» Task instructions
Please copy only the material from the line that has "Given: Eliminate the Firulais record" to the very last line, both ends included, exactly as written and without pictures.

» Data extracts
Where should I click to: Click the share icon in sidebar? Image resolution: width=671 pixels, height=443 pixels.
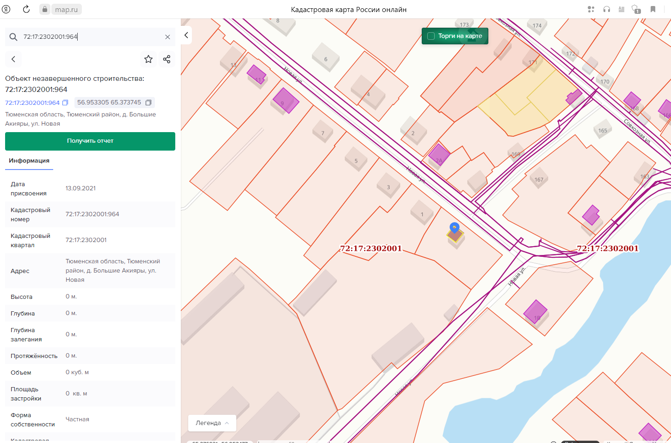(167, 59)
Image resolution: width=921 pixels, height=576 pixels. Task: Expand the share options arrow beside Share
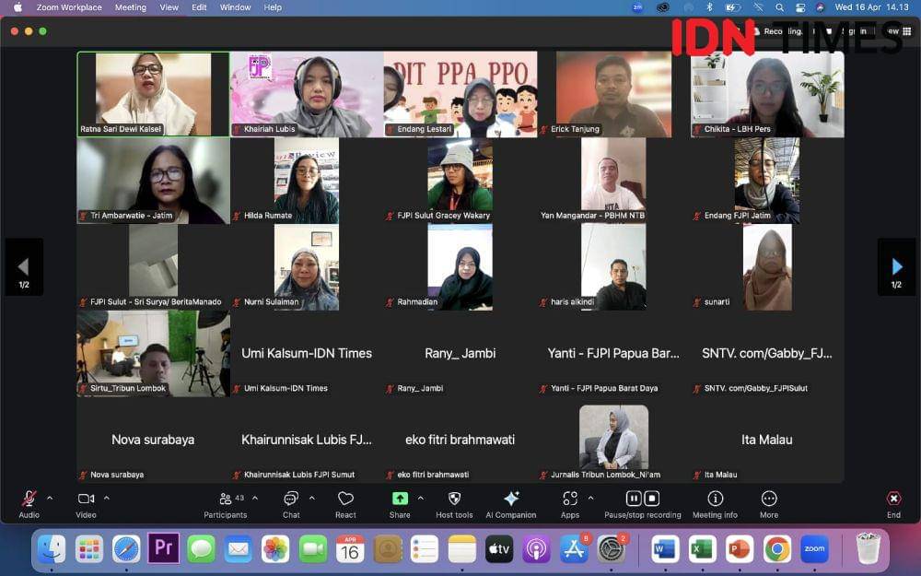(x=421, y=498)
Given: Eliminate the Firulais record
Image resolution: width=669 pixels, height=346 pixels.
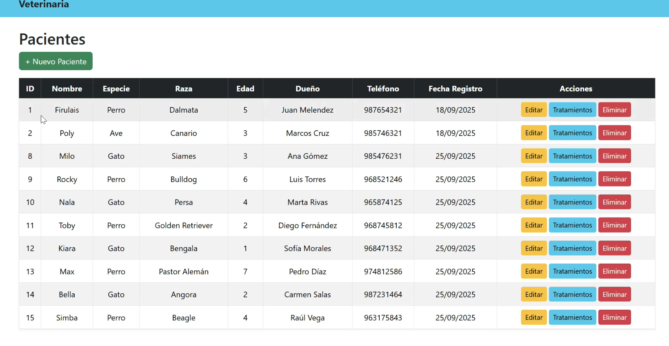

» Finished task
Given: Eliminate the Firulais record
Image resolution: width=669 pixels, height=346 pixels.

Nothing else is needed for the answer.